**Given request 1:** In the guide to adding a magnetic encoder to a gearmotor, why does the encoder give many counts per revolution of the wheel even though it gives only one count per revolution of the motor? Answer in one to three sentences.
**Given request 2:** Reproduce word for word the passage of the magnetic encoder guide between "Unclip the motor" and "that turns fastest.", inclusive.

**Document segment:**
· · ·

Difference between revisions of "Adding a magnetic encoder to a GM3 Gearmotor"

You may want to add a rotation encoder to your wheel motor. Optical encoders are popular because of the very high resolution (counts per rev) you can obtain.

Here we will add a magnetic encoder, which has advantages of low cost and dirt insensitivity. The resolution is only 1 count per revolution of the motor, but because of the gearing (transmission ratio) it is many counts per revolution of the wheel.

Shown here is the Hobby Engineering Gearmotor-3 with traction wheel, which has a 224:1 transmission ratio

You can also add a magnetic encoder to the Gearmotor-9, which has a 143:1 transmission ratio

Unclip the motor retention band using pliers

Remove the motor by hand, and the two screws with a small philips screwdriver.

Pry the case apart with a thin blade

Pull all four gears out

Use 92% alcohol to wipe the grease off the crown gear, the one that turns fastest.

Use superglue to adhere a ring magnet to the back (flat) surface. I found it best to place the magnet, add drops of glue on the outside perimeter, and wick away excess glue with the edge of a paper tissue.

Let it cure. If you are impatient, Blick Art Materials carries Zip Kicker superglue accelerator (and several kinds of superglue.)

This magnet is magnetized such that one semicircle is north and the other south (magnetized left-to-right in the photo)

We have lots of these; they are from Amazing Magnets

Put it back together. In this photo you can see the magnet ring faintly through the gear

This is the Gearmotor-9, which has slightly different construction than the Gearmotor-3. You only have to take it apart this far.

Unfortunately it has ribs molded into the case where the ring magnet will go. The first gear, when carrying the magnet, still seems to clear the ribs OK, but just barely. One could mill or dremel the ribs down, to be sure

Clean the back surface and superglue a HAL506 hall switch (or similar) to it.

You can find the point of strongest magnetic field on the surface by using a tiny bit of a staple or other steel wire -- it will slide over the surface to the point of strongest field strength.

You can take advantage of this probe to trace out the ring magnet on the surface, as you turn the motor. Find a convenient place to mount the Hall switch.

A better way, especially if you want to mount two hall switches in quadrature as I have done here on the Gearmotor-9, is to wire them first and then look at their traces on a scope as the motor is operating. Find the best place to mount them and then glue them in place.

The order of the pins in this photo is 1-2-3:

pin 1(red, green) = +5V pin 2 (orange, blue) = ground pin 3 (yellow, purple) = open collector output

Ideally the scope trace will show two square waves, each with 50% duty cycle, and 90 degrees out of phase. I didn't do such a good job here because I guessed the position of the hall sensors. It will work nevertheless.

· · ·

(Word and element locating records)
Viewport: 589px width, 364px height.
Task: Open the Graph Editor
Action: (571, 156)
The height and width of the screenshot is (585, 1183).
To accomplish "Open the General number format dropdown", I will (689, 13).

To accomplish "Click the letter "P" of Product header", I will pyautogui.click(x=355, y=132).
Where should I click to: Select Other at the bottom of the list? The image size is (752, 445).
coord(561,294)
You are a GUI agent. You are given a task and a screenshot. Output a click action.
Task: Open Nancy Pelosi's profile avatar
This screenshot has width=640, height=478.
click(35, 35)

· · ·

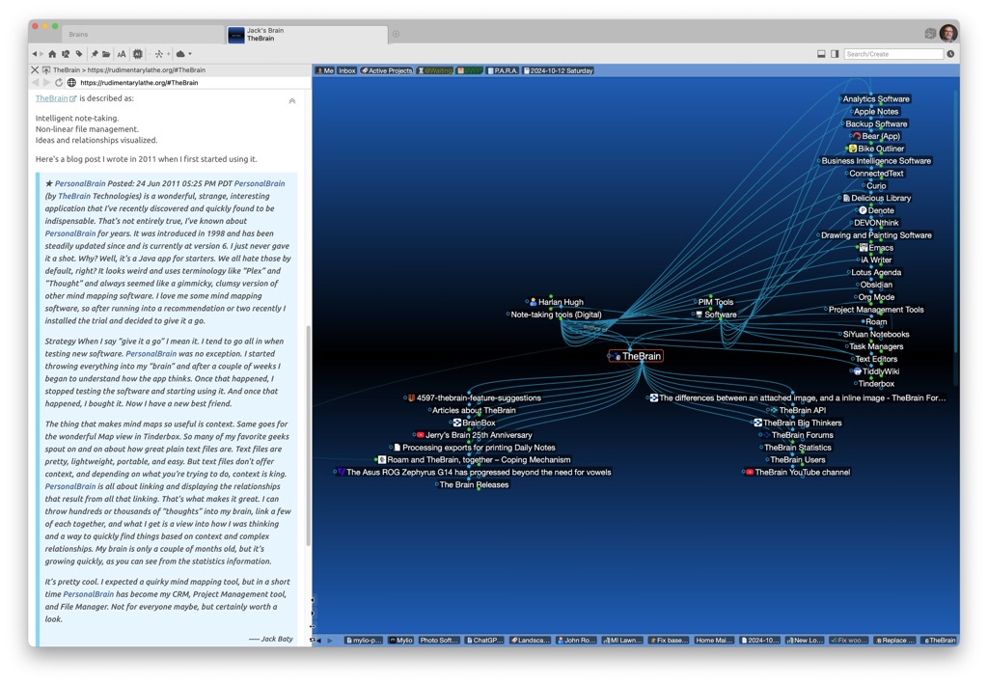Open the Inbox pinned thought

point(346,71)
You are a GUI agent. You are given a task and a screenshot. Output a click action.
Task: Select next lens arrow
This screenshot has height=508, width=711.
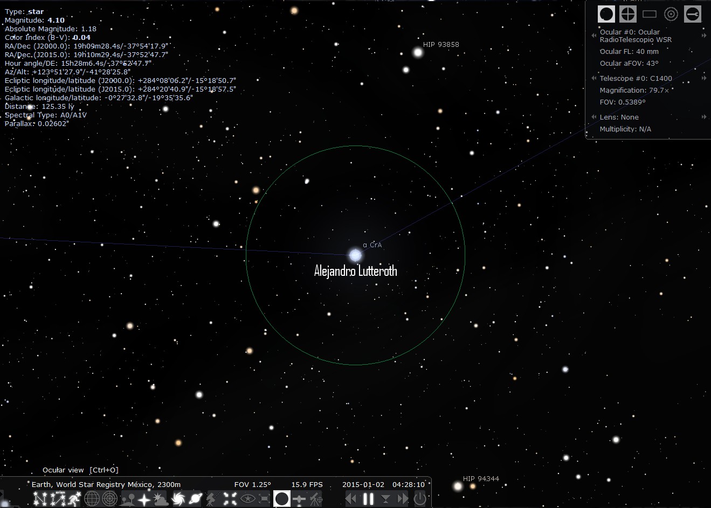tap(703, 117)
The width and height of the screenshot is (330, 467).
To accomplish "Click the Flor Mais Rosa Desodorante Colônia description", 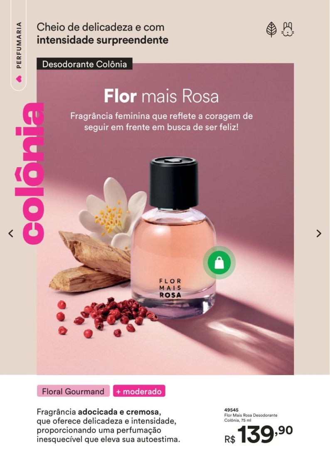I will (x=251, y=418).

· · ·

**Expected answer 1:** The gearing, or transmission ratio, between the motor and the wheel is the reason. The motor turns many times for each turn of the wheel, so one count per motor revolution becomes many counts per wheel revolution.

**Expected answer 2:**
Unclip the motor retention band using pliers

Remove the motor by hand, and the two screws with a small philips screwdriver.

Pry the case apart with a thin blade

Pull all four gears out

Use 92% alcohol to wipe the grease off the crown gear, the one that turns fastest.